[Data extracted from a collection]
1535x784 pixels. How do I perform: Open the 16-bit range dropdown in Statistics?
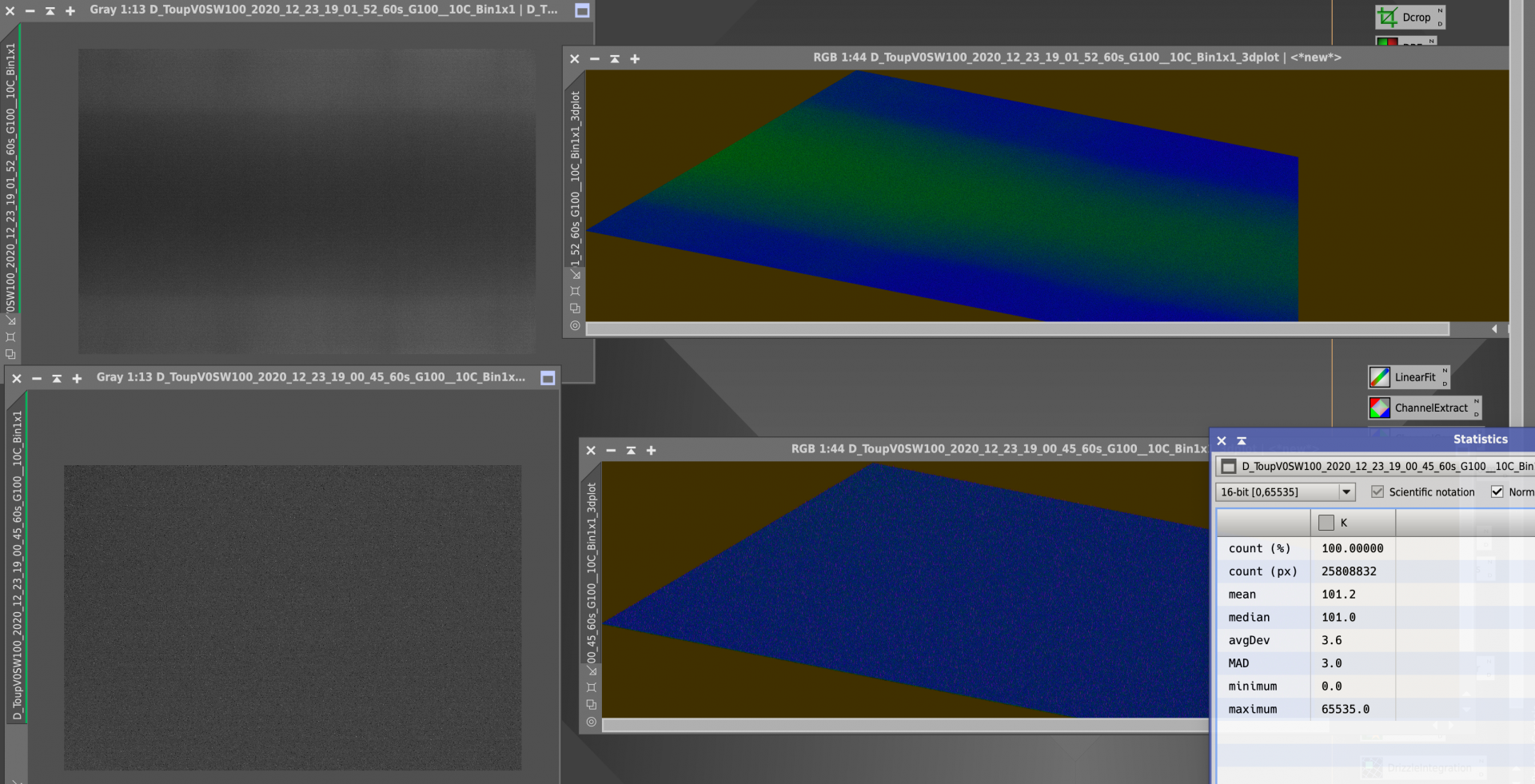pos(1285,492)
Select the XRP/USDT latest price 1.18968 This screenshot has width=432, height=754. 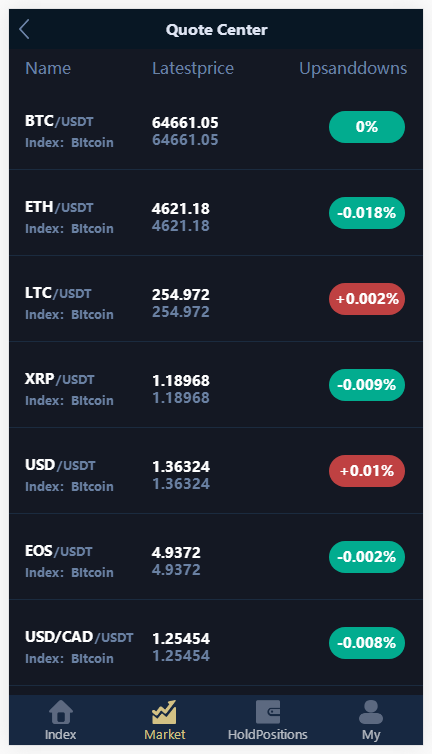point(181,380)
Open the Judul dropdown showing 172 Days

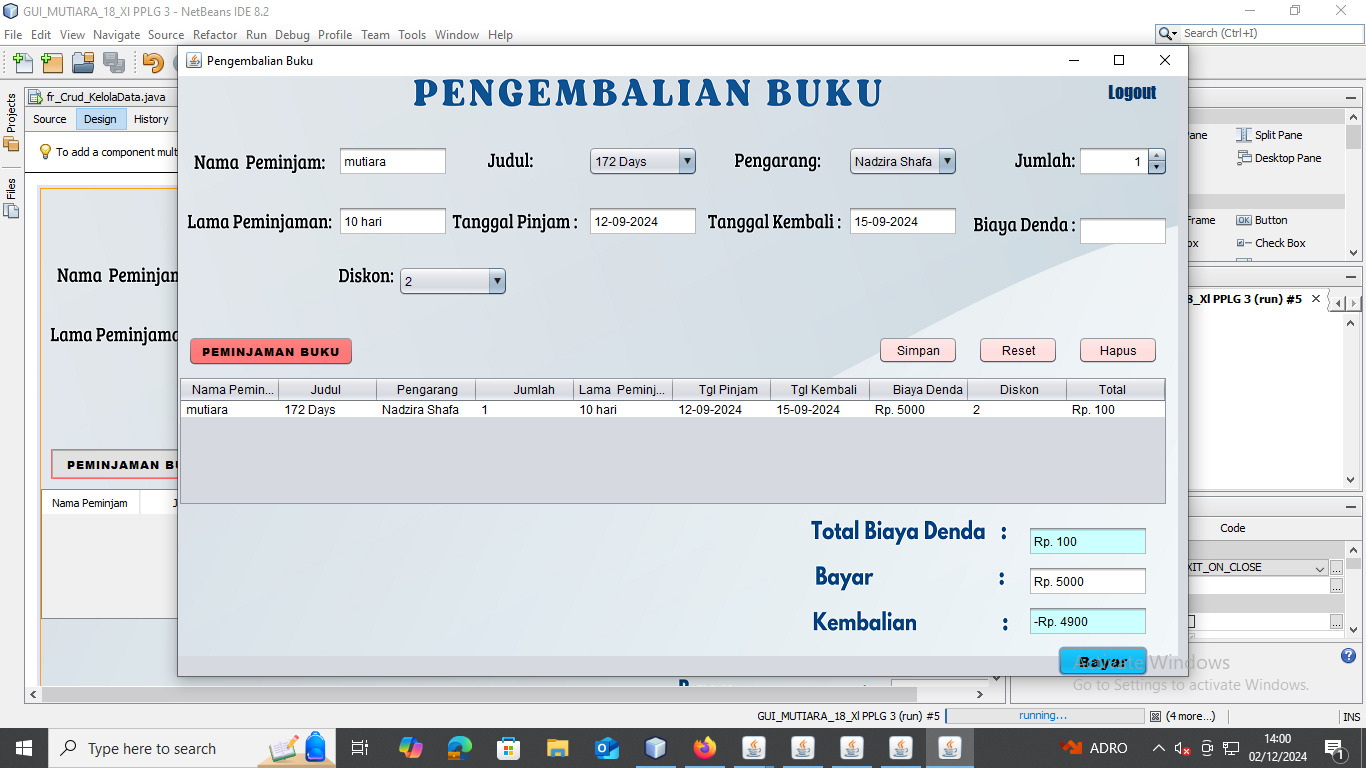pos(687,160)
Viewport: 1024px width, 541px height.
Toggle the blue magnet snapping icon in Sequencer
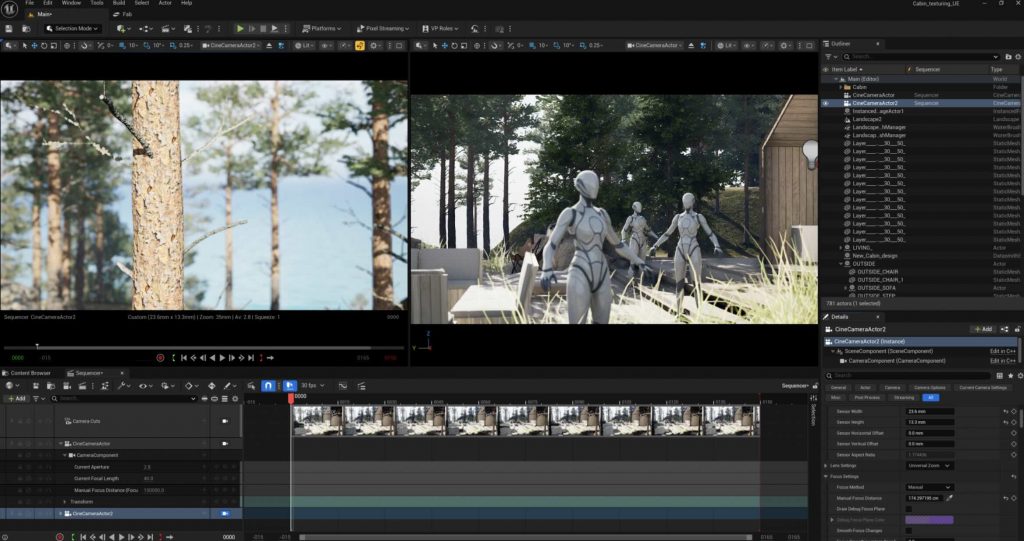click(x=268, y=385)
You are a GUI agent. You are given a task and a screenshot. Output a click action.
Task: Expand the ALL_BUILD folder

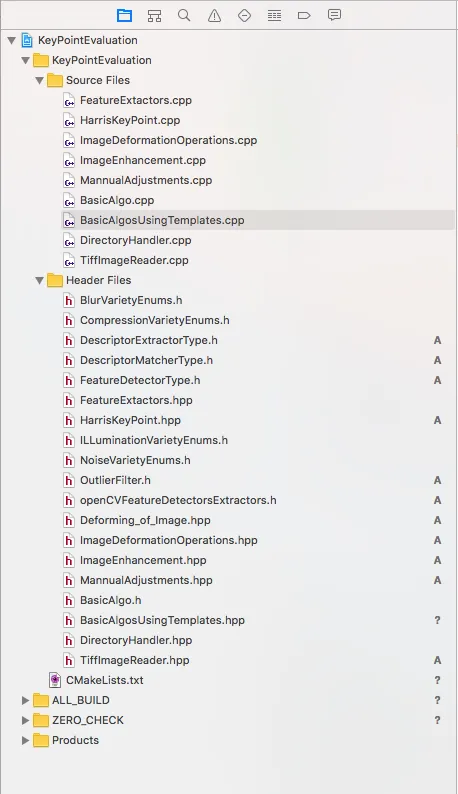pos(25,700)
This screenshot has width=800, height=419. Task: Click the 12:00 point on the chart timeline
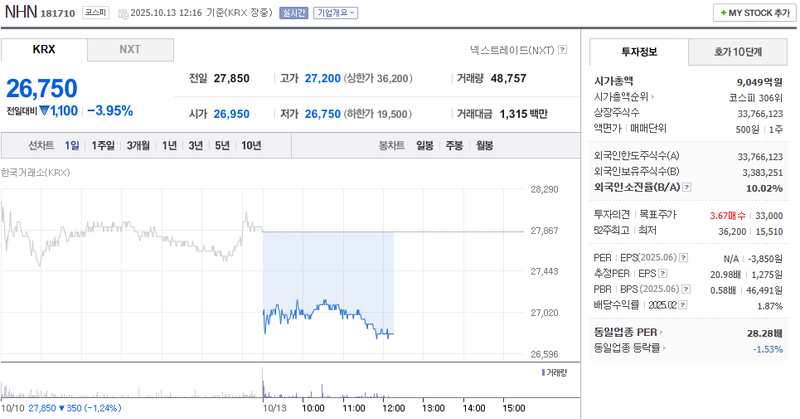point(392,408)
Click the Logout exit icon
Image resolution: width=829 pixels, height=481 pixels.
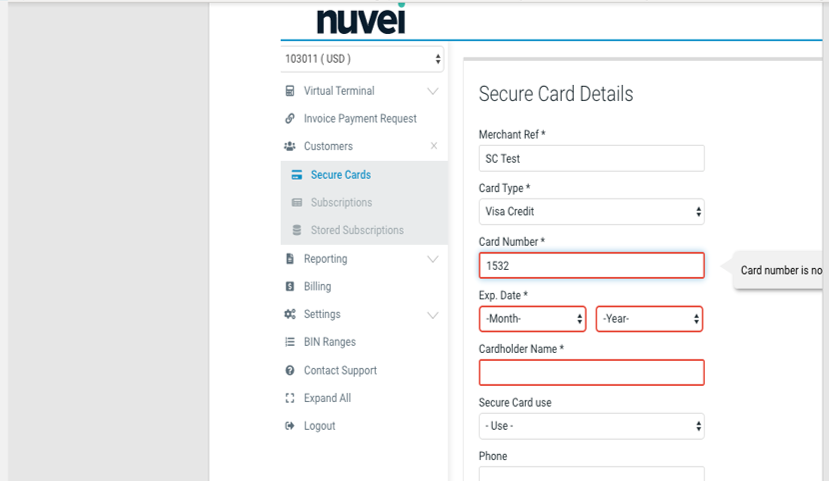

*EXERCISE REQUIREMENTS*. Your copy should hold exactly the lines from the one with "Open the Judul dropdown showing 172 Days" through the final line of the records, both ends included, and no pictures.

*YOUR SOLUTION*.
Open the Judul dropdown showing 172 Days

pos(687,160)
Viewport: 1024px width, 541px height.
Toggle the blue magnet snapping icon in Sequencer
click(x=268, y=385)
You are a GUI agent. You are given a task and a screenshot. Output a click action.
Task: Expand the ALL_BUILD folder

pos(25,700)
This screenshot has width=800, height=419. Task: Click the 12:00 point on the chart timeline
point(392,408)
Click the Logout exit icon
Image resolution: width=829 pixels, height=481 pixels.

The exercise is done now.